**Work task:** Using the listing below, report how many lines hold the word "will", and nothing else.

**Entries provided:**

════════

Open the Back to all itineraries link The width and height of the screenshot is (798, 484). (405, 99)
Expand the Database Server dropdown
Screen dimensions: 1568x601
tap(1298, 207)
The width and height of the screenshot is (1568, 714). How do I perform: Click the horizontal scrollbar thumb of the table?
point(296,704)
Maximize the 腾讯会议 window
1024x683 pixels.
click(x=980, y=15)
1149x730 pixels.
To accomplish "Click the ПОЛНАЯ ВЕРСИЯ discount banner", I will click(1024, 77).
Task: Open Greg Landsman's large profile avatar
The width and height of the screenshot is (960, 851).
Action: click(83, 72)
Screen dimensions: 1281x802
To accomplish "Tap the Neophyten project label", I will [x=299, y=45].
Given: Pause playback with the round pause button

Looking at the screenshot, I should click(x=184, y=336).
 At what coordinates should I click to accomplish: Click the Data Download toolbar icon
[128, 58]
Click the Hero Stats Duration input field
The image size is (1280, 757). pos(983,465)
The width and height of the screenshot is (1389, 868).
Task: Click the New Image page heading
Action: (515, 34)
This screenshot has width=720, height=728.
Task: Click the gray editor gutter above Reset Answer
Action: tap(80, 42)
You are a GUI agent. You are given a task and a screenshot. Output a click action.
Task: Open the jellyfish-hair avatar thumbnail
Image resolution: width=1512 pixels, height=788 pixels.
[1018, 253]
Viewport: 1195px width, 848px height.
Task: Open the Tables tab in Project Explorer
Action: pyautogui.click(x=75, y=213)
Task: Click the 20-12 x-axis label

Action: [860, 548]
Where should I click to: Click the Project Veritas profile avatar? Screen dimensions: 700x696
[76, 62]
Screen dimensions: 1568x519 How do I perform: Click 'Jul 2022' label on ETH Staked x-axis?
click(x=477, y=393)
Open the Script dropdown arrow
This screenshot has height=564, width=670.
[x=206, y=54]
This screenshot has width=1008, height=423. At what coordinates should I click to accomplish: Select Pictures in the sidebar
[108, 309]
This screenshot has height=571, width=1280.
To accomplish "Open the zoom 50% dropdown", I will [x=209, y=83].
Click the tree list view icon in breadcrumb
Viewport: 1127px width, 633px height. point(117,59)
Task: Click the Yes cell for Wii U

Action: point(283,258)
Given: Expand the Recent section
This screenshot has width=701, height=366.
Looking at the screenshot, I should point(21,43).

════════

**Task output:** 3